A dismissive attitude towards traditional musical literacy often surfaces in Dodgion's account of her decades as a professional jazz musician. She proudly describes herself as "a self-taught drummer who got help along the way," and steadfastly declined to learn to read music or engage in conventional study of the instrument. Her methods of coping with bands employing written arrangements are laid bare in stories of sitting in with Lionel Hampton, an impromptu audition and short-lived gig with Benny Goodman, and a one-night substitution for Mel Lewis in the orchestra he co-led with Thad Jones. Her finely honed listening skills, an aural comprehension of these bands' repertoires, as well as an "insider's knowledge" of how an unfamiliar piece of music will evolve were sufficient to carry the day. "Other drummers didn't know Benny's time or how he would phrase," she asserts, "but I'd been to school for it, you might say, since I was 9 years old."

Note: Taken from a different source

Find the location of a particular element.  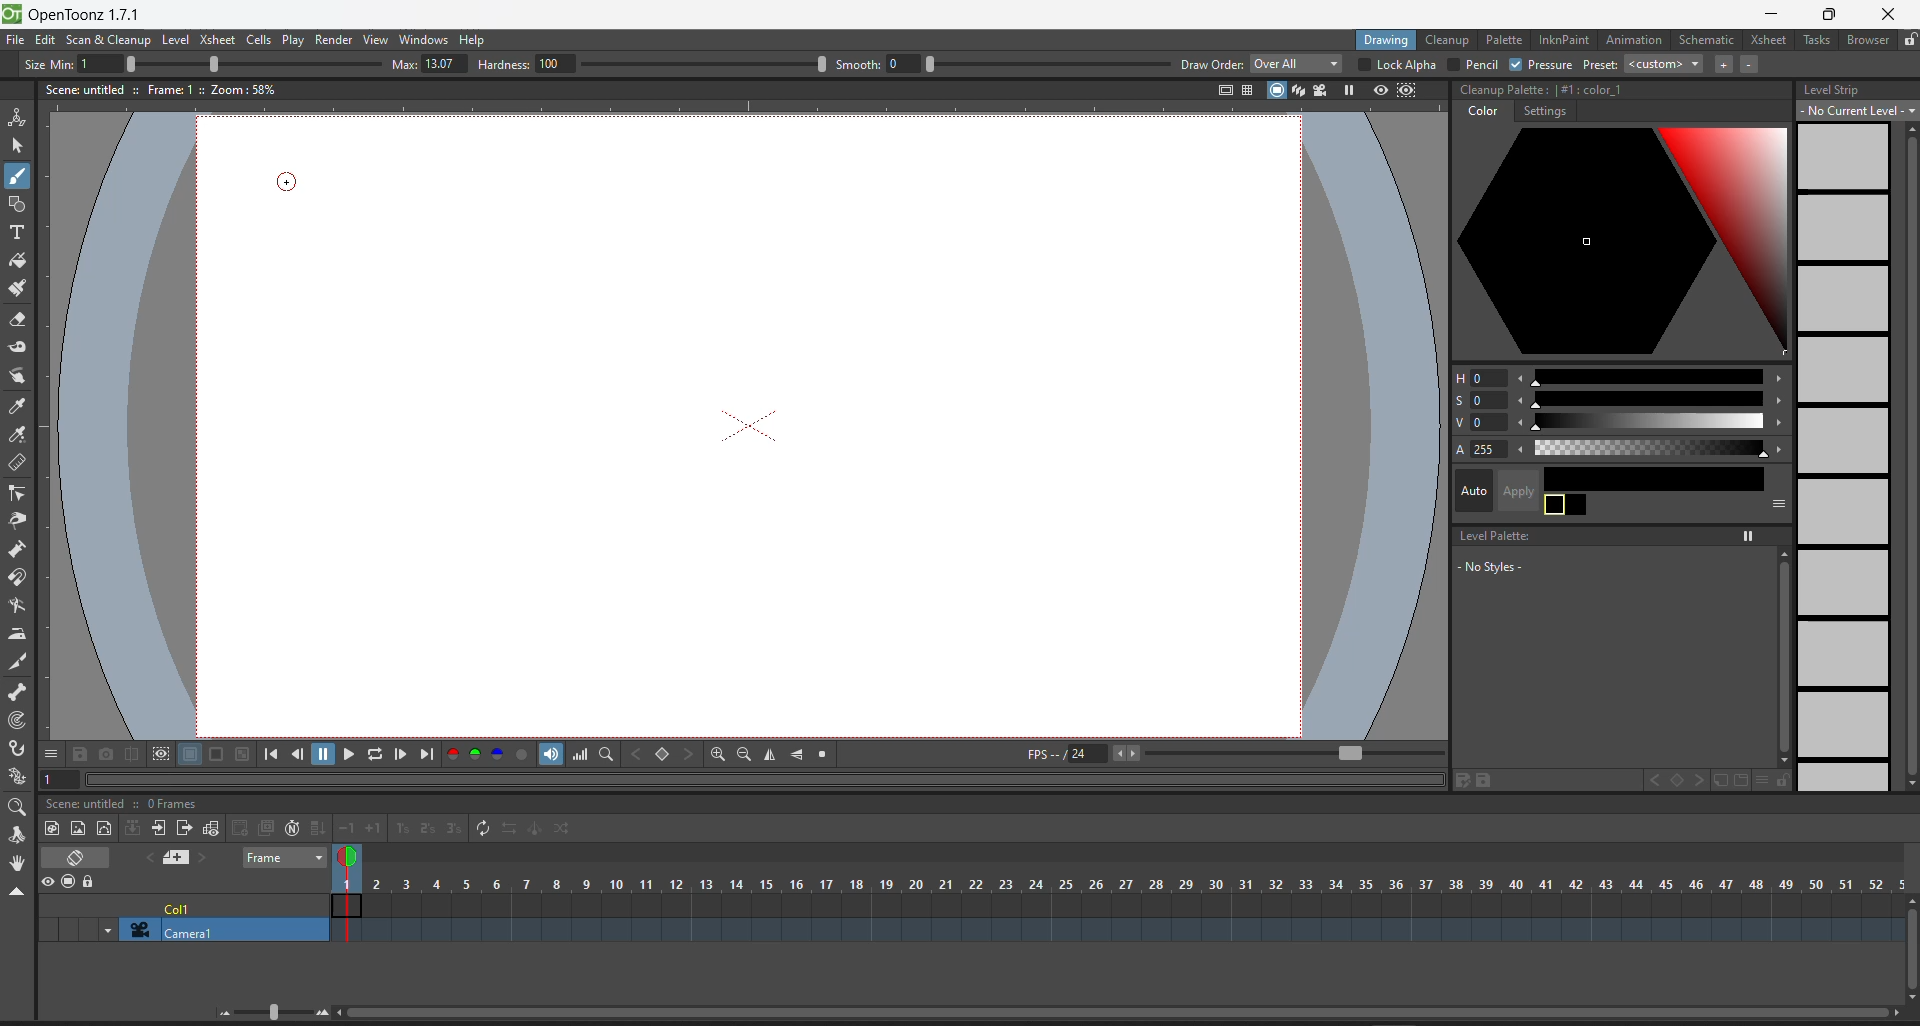

vertical scroll bar is located at coordinates (1784, 657).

Dodgion's insistence on operating without the benefit of sheet music and lack of interest in conventional rudiment-based technique should not be confused with an absence of principles regarding her role in jazz ensembles ranging from combos to big bands. The goal was to be part of a rhythm section in which "all three musicians are close together in their interpretation or division of the time...it's complete Nirvana." She thrived as a supportive player, displayed little interest in taking a solo, and is critical of drummers who rely solely on power and volume to lay down a tempo. Taking the advice of her longtime mentor, bassist Eugene Wright, "I listen to the overall sound and then I play right in the middle or just under the rest of the band so I never get in their way." Just as important was Wright's insistence that when working with subpar players Dodgion had a responsibility to elevate their musicianship and make them swing.

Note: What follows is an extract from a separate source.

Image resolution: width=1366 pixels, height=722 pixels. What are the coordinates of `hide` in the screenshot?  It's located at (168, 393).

Throughout the book Dodgion displays remarkable tenacity in doing whatever was necessary to get a toehold in the business of playing jazz. For example, at Bop City in San Francisco in the early 1950s, the It Club in Los Angeles in the later part of the same decade and the Half Note in New York City in the early 1960s, she was always hanging out and listening. Dodgion made her presence known without getting in the way, took advantage of any opportunity to sit in, gained valuable experience and— sometimes—received an offer of compensable work. "If a drummer took sick, was late, had habits, or lived in New Jersey and couldn't get across the bridge," she says of nights at the Half Note, "I was there and, by God it always paid off!."

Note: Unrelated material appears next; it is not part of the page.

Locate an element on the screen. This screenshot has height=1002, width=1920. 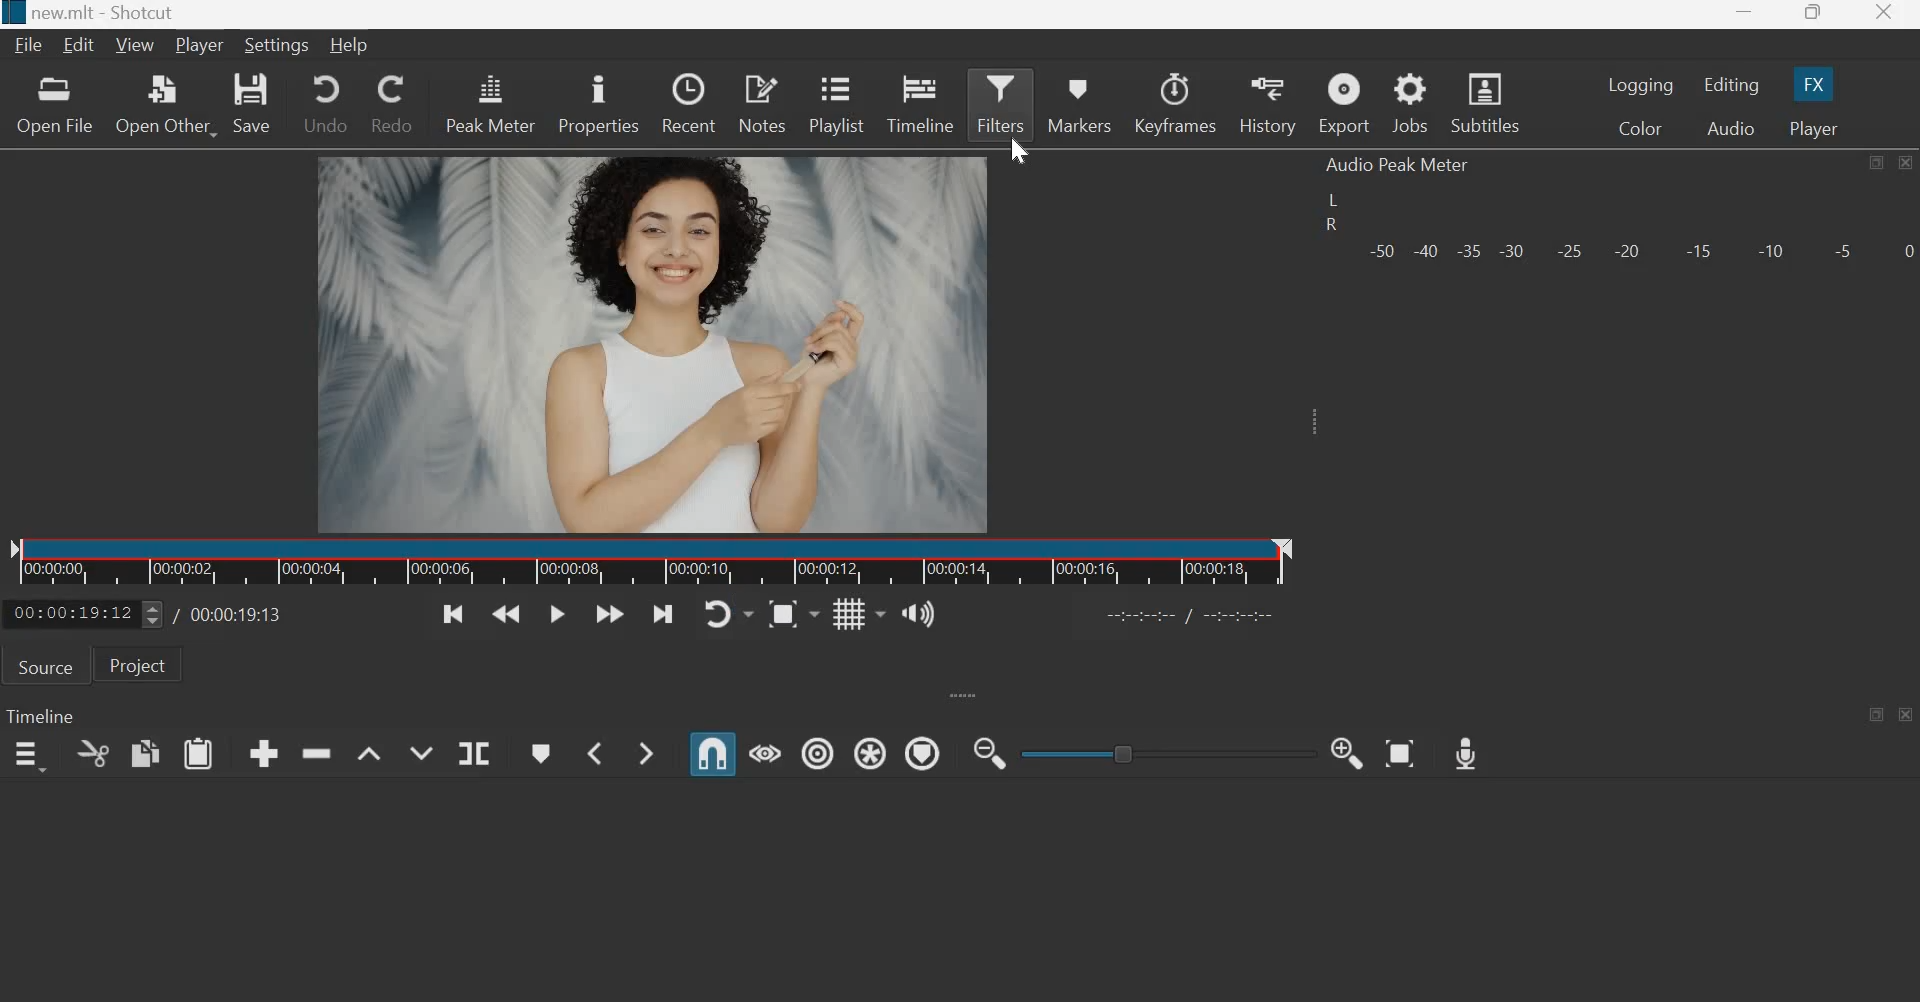
Timeline ruler is located at coordinates (652, 561).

The realization that her brief time in Benny Goodman's band would not necessarily lead to other high-profile opportunities was one of many humbling experiences in Dodgion's volatile career. "Yes, I'd rung the bell, but there were so many important musicians in New York doing impressive things that my small victory quickly slipped from view and I was just a footnote again." Nevertheless, she persisted. Playing casuals, weddings, and proms, and backing comedians and dance acts often paid the bills, while occasional protracted engagements with the likes of Marian McPartland, Wild Bill Davison, the Al Grey/Billy Mitchell Quintet, Ruby Braff, Joe Venuti and Melba Liston and Company kept her soul and jazz cred intact. In a move that is likely to endear her to purists, Dodgion left a lucrative, ongoing gig with Ron Rose because he played the melody to "Tie A Yellow Ribbon 'Round the Ole Oak Tree" like Lawrence Welk one time too many.

Dodgion's insistence on leaving the rough edges of her life intact for all to see, gleefully serving up her times in the music in all their messy glory, makes for compelling reading. The book is recommended to anyone interested in jazz musicians, particularly women, who are outside of the pantheon. The Lady Swings belongs on the short list of essential jazz autobiographies.

Dottie Dodgion died on September 17, 2021 at the age of 91.